Size Estimation for Cost-based Query Optimization#

  • Databases use cost based optimization to find the lowest cost query plan, before the query is executed.

  • To be able to estimate the cost of query plans, we need to know:

    • Cardinality estimation: How many tuples we expect as the output of joins and selections.

    • Estimation theory is complex, but each estimation is based on some underlying assumptions. We will only give the basic ideas of estimation here to give an idea of how cardinality estimation works.

    • Space estimation: The size of the tuples on disk to estimate how many disk pages are needed to store them.

      Space estimation is easy since we know schema and the size of each attribute. We will disregard this for now.

Database Statistics#

  • Databases keep statistics for each tables which need to be updated periodically to be useful.

  • The more statistics you keep, better the size estimation. However, cost of updating them goes up.

  • Depending on the DBMS (and its specific version), different statistics are kept. These statistics may not be automatically updated.

  • Statistics can be updated using the Analyze command in SQL. (The command may vary from DBMS to DBMS).

  • Simplest statistics:

    • TUPLES(R ): the number of tuples in R

    • PAGES(R ): the number of pages R spans

    • N_DISTINCT(R.A): the number of distinct values stored for R.A

    • MINVAL(R.A)/MAXVAL(R.A): min/max values stored for R.A

  • You can query these statistics also using Postgresql system tables.

    select
       relname
       , relpages
       , reltuples
    from
       pg_class pc
       , pg_user pu
    where
       pu.usename=user
       and pc.relowner = pu.usesysid ;
    
    
    select
       attname
       , inherited
       , n_distinct
       , histogram_bounds
       , array_to_string(most_common_vals, E'\n') as most_common_vals
    from
       pg_stats
    where
       tablename = 'park_hours';
    

Cardinality estimation#

  • For any condition Cond, we can estimate its selectivity, which is the the percentage of tuples that will satisfy Cond, given by **sel(Cond).

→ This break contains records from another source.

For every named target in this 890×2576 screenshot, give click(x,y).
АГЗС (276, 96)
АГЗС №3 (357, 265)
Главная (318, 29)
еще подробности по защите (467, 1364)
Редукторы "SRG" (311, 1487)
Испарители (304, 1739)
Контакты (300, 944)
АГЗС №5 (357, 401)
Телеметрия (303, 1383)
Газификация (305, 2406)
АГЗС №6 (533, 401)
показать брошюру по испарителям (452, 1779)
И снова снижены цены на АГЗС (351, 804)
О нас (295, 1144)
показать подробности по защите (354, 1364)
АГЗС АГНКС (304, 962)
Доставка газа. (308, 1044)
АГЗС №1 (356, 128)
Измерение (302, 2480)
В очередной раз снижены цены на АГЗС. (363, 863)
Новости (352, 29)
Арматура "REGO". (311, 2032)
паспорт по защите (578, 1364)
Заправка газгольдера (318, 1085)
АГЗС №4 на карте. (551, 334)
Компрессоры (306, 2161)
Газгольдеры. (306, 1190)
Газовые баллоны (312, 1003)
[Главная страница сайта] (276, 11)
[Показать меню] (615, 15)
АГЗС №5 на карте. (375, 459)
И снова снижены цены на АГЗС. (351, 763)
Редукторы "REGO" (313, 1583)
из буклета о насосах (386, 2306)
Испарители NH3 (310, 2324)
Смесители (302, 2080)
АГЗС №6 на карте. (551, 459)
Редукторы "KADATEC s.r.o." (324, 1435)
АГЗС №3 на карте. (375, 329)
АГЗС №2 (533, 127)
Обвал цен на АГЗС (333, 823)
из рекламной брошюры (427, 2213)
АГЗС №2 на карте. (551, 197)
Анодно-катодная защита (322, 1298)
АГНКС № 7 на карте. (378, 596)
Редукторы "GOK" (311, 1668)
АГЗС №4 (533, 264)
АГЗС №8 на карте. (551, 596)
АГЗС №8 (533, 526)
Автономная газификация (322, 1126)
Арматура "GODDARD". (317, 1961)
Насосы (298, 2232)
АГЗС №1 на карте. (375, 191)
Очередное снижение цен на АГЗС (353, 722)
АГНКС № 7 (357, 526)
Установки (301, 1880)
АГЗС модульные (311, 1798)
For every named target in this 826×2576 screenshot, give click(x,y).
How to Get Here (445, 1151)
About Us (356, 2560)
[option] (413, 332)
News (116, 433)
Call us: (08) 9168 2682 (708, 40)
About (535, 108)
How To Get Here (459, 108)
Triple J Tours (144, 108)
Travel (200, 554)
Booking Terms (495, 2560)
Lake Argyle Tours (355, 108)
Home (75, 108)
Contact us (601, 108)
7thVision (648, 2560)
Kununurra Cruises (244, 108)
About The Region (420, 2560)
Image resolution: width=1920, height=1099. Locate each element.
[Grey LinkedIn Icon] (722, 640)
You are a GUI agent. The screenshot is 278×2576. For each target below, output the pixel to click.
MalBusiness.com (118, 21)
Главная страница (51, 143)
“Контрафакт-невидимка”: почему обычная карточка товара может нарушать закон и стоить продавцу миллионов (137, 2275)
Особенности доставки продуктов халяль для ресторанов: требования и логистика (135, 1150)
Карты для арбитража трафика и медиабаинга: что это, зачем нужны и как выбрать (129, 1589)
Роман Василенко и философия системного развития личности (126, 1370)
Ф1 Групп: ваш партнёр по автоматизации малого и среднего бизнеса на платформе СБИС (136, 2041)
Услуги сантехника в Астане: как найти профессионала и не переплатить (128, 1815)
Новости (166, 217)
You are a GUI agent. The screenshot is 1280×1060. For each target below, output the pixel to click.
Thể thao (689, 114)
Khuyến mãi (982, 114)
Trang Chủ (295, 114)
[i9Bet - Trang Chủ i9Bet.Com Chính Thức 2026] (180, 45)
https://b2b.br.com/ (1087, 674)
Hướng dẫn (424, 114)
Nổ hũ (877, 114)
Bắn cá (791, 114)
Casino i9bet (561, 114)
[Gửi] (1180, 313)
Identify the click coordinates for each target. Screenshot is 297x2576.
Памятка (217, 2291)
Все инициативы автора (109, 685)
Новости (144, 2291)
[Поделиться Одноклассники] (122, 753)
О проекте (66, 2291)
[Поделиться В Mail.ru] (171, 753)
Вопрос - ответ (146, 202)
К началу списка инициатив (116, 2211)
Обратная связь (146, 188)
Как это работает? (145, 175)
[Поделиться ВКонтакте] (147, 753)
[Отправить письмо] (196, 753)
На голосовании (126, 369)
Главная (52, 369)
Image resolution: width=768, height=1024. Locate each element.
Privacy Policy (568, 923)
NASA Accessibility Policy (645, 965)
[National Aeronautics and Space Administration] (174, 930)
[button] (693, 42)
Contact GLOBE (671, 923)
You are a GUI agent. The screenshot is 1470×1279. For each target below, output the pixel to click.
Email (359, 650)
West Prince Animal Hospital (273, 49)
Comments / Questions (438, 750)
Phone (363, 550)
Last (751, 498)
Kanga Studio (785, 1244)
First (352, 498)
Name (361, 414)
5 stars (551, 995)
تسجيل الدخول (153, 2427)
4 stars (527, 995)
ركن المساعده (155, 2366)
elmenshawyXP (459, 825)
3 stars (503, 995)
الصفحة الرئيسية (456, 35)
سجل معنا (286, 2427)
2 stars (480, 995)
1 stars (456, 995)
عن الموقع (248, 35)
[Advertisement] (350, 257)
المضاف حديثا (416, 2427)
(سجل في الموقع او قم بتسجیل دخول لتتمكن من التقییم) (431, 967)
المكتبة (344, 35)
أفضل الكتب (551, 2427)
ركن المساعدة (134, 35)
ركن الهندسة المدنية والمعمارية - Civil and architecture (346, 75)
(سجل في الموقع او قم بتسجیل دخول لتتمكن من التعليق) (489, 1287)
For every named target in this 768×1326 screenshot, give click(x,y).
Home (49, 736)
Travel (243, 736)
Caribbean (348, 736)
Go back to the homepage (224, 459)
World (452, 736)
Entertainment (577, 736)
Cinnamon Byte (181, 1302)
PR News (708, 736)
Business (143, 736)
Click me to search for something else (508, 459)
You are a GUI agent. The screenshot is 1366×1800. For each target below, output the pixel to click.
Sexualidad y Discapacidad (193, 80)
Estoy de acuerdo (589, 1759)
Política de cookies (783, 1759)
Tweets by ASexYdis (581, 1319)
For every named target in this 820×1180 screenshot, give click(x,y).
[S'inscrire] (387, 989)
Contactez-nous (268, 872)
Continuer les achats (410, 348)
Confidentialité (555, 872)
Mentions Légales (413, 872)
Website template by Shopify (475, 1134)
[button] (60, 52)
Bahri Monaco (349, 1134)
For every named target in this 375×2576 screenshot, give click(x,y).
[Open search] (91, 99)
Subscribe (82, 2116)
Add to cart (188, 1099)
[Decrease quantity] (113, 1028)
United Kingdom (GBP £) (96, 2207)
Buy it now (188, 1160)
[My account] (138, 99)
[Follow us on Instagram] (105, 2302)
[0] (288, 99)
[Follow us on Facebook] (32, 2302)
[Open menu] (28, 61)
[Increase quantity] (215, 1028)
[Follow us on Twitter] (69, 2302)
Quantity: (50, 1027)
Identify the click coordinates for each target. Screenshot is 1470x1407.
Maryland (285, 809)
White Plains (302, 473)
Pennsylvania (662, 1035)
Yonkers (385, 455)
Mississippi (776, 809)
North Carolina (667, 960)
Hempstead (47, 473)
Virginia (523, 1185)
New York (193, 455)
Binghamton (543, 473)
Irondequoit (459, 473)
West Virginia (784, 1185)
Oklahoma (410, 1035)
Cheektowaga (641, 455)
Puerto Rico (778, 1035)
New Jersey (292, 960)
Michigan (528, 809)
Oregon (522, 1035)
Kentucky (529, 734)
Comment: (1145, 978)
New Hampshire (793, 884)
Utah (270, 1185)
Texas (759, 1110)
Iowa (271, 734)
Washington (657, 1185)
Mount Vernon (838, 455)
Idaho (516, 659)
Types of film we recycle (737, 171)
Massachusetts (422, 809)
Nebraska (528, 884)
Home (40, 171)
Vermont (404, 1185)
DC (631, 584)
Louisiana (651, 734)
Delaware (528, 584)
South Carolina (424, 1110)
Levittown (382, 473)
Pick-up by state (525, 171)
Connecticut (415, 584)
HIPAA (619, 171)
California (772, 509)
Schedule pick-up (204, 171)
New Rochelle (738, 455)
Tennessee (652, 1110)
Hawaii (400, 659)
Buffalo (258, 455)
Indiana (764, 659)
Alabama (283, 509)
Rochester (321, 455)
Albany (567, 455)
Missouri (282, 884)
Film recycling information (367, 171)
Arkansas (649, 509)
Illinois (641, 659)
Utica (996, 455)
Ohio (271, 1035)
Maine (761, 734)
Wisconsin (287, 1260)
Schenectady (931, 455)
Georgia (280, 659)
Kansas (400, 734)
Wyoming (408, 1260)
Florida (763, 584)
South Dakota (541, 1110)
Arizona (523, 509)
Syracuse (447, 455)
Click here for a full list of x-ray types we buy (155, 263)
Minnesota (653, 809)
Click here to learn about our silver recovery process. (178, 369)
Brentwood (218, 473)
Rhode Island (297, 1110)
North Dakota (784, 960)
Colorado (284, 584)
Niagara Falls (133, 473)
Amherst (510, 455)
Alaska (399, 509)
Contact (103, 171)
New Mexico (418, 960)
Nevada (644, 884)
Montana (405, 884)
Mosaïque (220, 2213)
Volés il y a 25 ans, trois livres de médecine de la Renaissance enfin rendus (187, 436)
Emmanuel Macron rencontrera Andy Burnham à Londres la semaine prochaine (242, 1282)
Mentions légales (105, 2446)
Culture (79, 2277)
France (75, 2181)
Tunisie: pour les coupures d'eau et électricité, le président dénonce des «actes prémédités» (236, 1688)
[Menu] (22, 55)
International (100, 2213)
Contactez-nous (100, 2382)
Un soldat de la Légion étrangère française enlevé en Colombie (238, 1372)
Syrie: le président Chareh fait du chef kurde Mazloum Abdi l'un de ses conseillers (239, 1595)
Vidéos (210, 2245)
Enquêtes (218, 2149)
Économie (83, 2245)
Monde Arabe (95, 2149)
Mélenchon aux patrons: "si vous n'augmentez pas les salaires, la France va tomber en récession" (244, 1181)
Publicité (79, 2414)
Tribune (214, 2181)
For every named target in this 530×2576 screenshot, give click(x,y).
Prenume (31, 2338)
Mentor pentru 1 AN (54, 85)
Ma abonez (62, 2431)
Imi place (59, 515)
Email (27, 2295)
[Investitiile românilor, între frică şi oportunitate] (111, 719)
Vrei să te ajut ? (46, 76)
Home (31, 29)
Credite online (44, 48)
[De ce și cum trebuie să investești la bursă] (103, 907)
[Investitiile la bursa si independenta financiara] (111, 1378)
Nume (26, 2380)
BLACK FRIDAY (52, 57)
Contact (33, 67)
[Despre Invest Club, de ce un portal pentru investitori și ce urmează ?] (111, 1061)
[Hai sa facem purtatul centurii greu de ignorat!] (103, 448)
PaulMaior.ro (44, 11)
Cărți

    • The more selective conditions have lower selectivity values. (i.e. 0.01 is more selective than 0.1).

  • The expected number of tuples, exp(X) in a relation X depends on the operations used to define X.

  • Size estimation for a selection condition:

    \[ X = \sigma_{Cond}\, R \]
    exp(X) = sel(Cond) * TUPLES(R )
    
  • Size estimation for a join (a selection over the Cartesian product):

    \[ Y = R \bowtie_{JCond} S \]
    exp(Y) = sel(JCond) * (TUPLES(R )*TUPLES(S))
    

Size estimation for equality conditions#

  • Given any equality condition on a constant, if we assume each constant is equally likely (uniform distribution), then we can use the following:

    sel(R.A=c) = 1/N_DISTINCT(R.A)
    
  • For example:

    sel(student.year='freshman') = 1/4
    

    Assuming 4 different years and equal number of students in each year.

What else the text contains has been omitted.